WHAT IS NEEDED =>
Please copy, character for character, each line from the beginning of the listing to the line containing "大阪のおすすめ遺品整理業者ランキング【2025年… (813, 940)", including both.

RECORDS PROVIDED =>
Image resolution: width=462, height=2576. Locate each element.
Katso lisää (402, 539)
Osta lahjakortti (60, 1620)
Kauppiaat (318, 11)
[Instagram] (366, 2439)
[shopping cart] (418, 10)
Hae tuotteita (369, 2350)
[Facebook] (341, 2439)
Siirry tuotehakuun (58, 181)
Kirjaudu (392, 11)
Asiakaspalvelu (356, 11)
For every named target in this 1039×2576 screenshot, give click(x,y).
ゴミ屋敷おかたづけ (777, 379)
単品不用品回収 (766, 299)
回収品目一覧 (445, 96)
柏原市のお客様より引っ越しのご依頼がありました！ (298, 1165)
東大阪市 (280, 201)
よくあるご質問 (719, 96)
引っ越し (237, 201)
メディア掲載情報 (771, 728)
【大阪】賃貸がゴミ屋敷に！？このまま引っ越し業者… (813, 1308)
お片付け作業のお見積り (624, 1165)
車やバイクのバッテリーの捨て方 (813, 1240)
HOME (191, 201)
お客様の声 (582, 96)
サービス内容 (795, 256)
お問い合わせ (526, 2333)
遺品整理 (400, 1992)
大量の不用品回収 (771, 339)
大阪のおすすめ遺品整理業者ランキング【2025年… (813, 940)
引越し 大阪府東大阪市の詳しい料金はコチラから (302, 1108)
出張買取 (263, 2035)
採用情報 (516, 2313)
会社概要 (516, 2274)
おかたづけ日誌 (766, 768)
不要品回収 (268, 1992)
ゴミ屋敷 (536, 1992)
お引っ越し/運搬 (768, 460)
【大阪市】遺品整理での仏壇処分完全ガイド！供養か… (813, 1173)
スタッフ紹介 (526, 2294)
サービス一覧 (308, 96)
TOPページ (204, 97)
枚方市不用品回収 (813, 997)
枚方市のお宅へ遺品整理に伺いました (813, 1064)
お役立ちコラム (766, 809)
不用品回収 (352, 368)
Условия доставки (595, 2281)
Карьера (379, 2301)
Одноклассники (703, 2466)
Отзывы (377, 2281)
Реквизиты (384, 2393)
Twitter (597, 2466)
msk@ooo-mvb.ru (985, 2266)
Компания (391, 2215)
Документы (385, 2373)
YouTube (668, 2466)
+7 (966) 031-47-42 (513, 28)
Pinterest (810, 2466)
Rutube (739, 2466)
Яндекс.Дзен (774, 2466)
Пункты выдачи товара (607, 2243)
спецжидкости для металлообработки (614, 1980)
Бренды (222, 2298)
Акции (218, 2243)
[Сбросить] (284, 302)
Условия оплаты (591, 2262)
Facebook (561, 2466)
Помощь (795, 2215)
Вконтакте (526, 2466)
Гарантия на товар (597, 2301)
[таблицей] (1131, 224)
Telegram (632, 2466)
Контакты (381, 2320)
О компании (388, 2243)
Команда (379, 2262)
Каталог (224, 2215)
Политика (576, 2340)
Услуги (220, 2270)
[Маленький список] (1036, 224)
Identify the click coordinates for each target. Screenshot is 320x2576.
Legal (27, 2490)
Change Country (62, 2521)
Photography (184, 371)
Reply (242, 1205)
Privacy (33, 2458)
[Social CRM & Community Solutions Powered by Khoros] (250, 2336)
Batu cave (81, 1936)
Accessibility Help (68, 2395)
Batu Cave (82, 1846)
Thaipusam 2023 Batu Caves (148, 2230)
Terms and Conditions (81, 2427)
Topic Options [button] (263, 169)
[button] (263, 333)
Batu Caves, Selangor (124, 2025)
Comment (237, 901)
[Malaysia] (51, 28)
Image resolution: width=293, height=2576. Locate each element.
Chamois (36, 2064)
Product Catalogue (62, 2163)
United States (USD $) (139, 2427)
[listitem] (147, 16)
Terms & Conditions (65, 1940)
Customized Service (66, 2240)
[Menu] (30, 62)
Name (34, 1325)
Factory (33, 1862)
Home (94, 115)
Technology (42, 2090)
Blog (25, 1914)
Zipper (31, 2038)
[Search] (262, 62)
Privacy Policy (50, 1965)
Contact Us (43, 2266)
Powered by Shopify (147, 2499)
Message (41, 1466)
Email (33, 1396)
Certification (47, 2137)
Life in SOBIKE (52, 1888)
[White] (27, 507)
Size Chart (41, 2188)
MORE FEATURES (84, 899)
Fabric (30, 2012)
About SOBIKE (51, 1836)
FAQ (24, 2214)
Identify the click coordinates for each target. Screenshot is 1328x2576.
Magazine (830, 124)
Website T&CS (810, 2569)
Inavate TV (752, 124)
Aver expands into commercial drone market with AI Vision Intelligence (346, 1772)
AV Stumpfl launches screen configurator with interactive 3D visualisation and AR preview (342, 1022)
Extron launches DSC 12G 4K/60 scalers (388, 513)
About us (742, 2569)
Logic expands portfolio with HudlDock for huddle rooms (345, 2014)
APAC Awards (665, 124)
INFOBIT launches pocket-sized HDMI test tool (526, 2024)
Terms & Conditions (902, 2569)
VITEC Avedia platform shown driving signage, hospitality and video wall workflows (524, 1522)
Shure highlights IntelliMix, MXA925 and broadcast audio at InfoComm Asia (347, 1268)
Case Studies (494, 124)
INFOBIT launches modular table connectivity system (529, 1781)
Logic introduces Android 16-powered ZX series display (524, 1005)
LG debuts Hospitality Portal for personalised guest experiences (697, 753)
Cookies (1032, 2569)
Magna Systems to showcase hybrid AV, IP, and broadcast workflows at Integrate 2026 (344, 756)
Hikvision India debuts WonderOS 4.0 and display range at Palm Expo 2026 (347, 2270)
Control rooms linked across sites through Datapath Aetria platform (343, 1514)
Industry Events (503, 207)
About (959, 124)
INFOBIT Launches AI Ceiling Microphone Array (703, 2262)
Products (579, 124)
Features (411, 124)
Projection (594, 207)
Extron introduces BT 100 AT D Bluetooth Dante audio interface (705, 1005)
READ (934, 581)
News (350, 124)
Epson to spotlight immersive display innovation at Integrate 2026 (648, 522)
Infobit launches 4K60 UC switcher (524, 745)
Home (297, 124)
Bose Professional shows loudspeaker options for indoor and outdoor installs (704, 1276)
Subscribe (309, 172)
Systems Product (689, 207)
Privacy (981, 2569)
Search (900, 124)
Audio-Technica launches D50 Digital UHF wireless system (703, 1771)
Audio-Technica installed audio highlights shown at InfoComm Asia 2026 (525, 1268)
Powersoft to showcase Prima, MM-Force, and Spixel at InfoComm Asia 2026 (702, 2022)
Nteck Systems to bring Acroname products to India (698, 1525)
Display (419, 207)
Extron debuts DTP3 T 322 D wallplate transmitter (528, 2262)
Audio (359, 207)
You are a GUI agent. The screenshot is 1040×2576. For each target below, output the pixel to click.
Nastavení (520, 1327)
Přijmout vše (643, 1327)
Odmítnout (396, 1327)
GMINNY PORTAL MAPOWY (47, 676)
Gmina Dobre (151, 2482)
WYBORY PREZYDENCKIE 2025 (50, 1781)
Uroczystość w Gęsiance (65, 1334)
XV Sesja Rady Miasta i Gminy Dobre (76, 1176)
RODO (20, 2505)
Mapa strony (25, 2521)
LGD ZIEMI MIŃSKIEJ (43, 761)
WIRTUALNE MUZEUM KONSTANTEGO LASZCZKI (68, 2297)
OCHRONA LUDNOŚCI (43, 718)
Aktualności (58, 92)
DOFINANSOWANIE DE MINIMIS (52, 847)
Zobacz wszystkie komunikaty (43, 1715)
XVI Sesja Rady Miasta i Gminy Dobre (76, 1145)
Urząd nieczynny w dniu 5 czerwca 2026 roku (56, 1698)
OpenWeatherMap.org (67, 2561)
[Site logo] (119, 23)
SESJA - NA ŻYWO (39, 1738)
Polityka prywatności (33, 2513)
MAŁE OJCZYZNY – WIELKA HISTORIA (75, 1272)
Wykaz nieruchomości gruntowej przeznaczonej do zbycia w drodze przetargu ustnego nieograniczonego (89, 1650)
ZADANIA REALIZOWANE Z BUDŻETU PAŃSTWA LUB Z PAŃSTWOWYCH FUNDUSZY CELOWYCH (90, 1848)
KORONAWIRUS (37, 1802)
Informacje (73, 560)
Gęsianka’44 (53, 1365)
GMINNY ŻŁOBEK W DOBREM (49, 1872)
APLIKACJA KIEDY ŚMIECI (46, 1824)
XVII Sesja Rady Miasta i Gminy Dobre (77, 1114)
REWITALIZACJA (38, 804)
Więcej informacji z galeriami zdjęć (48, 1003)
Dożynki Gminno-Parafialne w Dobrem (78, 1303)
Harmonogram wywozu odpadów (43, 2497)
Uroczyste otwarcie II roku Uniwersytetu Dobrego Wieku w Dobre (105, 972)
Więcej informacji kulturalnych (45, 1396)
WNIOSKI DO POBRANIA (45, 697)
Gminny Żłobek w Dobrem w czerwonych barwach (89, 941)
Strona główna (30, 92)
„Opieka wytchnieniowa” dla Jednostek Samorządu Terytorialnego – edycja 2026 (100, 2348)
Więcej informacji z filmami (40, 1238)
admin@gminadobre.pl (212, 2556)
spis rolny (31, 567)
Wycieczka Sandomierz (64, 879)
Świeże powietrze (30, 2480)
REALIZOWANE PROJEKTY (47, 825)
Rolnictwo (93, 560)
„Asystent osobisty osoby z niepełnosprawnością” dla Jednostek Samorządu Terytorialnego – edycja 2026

TASK SOLUTION =>
Image resolution: width=462, height=2576. Locate each element.
Katso lisää (402, 539)
Osta lahjakortti (60, 1620)
Kauppiaat (318, 11)
[Instagram] (366, 2439)
[shopping cart] (418, 10)
Hae tuotteita (369, 2350)
[Facebook] (341, 2439)
Siirry tuotehakuun (58, 181)
Kirjaudu (392, 11)
Asiakaspalvelu (356, 11)
For every named target in this 1039×2576 screenshot, give click(x,y).
ゴミ屋敷おかたづけ (777, 379)
単品不用品回収 (766, 299)
回収品目一覧 (445, 96)
柏原市のお客様より引っ越しのご依頼がありました！ (298, 1165)
東大阪市 (280, 201)
よくあるご質問 (719, 96)
引っ越し (237, 201)
メディア掲載情報 (771, 728)
【大阪】賃貸がゴミ屋敷に！？このまま引っ越し業者… (813, 1308)
お片付け作業のお見積り (624, 1165)
車やバイクのバッテリーの捨て方 (813, 1240)
HOME (191, 201)
お客様の声 (582, 96)
サービス内容 (795, 256)
お問い合わせ (526, 2333)
遺品整理 (400, 1992)
大量の不用品回収 (771, 339)
大阪のおすすめ遺品整理業者ランキング【2025年… (813, 940)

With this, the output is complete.